METHOD Put the patient into the lithotomy position. Pass a straight bougie. See how far it goes. Mark the obstruction site by your usual method (23.8).

Cut down on his bulbospongiosus at the site of the obstruction, as for an external urethrotomy (23.9).

If you cannot find the proximal end of his urethra, open his bladder, and pass a catheter down from above.

If his whole urethra is disrupted, mobilize his bulbospongiosus proximally and distally as necessary, so that it will stretch to meet without tension (it is a very elastic organ).

Repair his urethra and bulbospongiosus end to end with 3/0 plain catgut and leave a silastic Foley catheter in for 6 weeks on intermittent drainage.
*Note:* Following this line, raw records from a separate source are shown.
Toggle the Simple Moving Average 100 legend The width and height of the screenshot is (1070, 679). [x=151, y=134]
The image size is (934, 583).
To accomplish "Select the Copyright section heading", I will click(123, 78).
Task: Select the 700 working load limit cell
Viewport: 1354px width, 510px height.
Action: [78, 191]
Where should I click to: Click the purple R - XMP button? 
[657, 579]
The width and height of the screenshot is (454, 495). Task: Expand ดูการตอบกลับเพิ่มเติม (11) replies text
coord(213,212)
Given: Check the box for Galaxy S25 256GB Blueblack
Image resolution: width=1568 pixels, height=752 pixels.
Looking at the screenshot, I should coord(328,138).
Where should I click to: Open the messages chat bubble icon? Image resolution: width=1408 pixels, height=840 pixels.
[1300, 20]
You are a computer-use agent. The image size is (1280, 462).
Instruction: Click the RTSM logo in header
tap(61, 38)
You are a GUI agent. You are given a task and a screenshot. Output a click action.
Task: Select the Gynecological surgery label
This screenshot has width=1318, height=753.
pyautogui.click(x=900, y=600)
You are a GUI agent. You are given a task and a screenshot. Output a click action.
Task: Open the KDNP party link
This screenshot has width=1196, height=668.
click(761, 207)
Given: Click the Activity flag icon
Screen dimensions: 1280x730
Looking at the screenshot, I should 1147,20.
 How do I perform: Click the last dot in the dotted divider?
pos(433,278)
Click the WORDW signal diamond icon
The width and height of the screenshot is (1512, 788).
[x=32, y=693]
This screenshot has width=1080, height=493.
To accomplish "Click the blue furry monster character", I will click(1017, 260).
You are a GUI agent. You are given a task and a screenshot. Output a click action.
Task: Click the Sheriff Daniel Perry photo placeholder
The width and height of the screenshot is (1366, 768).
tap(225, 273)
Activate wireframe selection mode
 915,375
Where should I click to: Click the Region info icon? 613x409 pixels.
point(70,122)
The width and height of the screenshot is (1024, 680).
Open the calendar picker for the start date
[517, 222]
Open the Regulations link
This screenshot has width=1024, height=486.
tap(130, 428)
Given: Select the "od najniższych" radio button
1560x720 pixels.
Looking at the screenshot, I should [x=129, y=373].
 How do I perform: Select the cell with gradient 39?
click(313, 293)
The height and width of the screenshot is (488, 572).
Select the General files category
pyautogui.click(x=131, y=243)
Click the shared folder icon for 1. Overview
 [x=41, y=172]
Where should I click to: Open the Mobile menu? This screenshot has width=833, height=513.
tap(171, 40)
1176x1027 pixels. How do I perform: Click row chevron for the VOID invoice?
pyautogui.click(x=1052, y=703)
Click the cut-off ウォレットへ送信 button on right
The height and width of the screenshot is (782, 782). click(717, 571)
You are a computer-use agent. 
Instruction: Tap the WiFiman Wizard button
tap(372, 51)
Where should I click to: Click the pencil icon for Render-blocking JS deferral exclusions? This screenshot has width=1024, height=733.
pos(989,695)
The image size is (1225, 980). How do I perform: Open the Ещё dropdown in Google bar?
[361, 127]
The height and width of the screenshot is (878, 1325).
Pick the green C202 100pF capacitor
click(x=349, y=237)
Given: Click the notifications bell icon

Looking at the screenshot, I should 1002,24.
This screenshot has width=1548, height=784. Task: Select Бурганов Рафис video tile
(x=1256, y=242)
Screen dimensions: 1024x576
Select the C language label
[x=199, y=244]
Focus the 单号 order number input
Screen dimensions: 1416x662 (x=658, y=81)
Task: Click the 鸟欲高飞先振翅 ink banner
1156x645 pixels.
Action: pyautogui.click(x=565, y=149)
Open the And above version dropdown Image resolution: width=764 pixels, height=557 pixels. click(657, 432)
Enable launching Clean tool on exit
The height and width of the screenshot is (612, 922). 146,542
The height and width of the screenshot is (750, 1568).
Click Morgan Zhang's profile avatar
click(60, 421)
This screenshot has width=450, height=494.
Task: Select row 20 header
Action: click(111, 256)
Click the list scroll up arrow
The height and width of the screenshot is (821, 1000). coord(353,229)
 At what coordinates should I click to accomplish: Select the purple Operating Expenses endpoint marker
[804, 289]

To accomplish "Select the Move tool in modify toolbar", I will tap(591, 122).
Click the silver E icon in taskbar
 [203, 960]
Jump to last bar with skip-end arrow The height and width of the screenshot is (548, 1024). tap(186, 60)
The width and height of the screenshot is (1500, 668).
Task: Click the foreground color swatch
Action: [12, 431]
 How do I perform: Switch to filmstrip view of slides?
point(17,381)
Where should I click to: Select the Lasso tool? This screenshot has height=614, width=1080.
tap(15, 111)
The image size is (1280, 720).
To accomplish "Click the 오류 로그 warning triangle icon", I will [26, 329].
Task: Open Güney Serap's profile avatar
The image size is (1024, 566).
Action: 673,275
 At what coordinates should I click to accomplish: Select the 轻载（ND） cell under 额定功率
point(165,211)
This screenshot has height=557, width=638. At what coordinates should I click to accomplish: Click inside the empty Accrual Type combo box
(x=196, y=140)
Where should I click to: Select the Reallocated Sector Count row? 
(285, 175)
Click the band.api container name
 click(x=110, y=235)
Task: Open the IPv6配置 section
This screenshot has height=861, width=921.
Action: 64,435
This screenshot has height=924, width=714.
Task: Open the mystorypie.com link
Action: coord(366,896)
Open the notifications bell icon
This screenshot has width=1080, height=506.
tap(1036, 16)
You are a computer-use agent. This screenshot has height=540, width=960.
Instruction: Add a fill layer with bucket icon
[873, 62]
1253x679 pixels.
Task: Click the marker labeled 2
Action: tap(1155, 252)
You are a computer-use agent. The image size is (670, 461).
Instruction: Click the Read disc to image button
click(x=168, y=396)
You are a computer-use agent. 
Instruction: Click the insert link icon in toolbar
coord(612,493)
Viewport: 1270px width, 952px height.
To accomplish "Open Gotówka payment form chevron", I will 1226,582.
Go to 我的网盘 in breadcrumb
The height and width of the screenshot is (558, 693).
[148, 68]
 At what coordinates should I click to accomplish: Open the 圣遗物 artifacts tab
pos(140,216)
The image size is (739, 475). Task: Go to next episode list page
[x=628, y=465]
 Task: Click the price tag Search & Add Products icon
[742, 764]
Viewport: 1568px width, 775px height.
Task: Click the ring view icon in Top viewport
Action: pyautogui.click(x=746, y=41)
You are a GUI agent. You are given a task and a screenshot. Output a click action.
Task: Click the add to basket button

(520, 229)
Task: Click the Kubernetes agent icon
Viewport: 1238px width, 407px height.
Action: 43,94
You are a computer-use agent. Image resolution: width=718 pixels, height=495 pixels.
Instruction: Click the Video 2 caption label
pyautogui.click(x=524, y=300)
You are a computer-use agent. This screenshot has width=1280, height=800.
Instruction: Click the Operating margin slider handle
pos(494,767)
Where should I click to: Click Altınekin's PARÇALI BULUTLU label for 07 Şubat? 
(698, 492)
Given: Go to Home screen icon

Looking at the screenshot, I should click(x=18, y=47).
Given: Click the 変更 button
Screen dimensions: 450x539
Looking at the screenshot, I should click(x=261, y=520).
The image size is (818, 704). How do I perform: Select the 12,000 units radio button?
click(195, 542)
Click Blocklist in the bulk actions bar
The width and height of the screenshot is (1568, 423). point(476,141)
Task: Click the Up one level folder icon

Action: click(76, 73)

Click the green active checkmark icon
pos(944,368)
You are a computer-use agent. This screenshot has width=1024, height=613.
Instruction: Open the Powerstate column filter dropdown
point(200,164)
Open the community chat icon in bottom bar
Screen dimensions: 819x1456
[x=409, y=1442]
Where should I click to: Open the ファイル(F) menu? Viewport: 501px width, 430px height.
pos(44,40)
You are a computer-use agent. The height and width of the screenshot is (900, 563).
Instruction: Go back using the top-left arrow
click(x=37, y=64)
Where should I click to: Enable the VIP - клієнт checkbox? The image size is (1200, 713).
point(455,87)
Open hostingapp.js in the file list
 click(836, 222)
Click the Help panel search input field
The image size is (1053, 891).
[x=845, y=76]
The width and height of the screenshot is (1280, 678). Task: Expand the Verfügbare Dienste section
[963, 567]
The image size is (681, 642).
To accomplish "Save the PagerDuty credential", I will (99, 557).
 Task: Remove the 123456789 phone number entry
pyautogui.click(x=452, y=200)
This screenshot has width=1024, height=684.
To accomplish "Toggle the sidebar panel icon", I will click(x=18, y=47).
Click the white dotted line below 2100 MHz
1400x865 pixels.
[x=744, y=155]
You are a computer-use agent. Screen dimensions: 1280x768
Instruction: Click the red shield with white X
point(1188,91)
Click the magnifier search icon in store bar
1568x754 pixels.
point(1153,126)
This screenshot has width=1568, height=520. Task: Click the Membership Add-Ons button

At 6 weeks remove the catheter, and follow him up for a stricture. He will need bouginage for life.

If you don’t have a silastic catheter, insert a suprapubic catheter, at the same time as the repair, and leave the repair without a splint. Use the next 3 weeks to get one of the bougles in Fig. 23-9 made. At the end of 3 weeks gently pass it under lignocaine anaesthesia. Measure his residual urine. When this is 75 ml or less, remove the suprapubic catheter.

POSTOPERATIVE CARE All patients need repeated dilatation, starting at 6 weeks, and eventually every 3 months for life.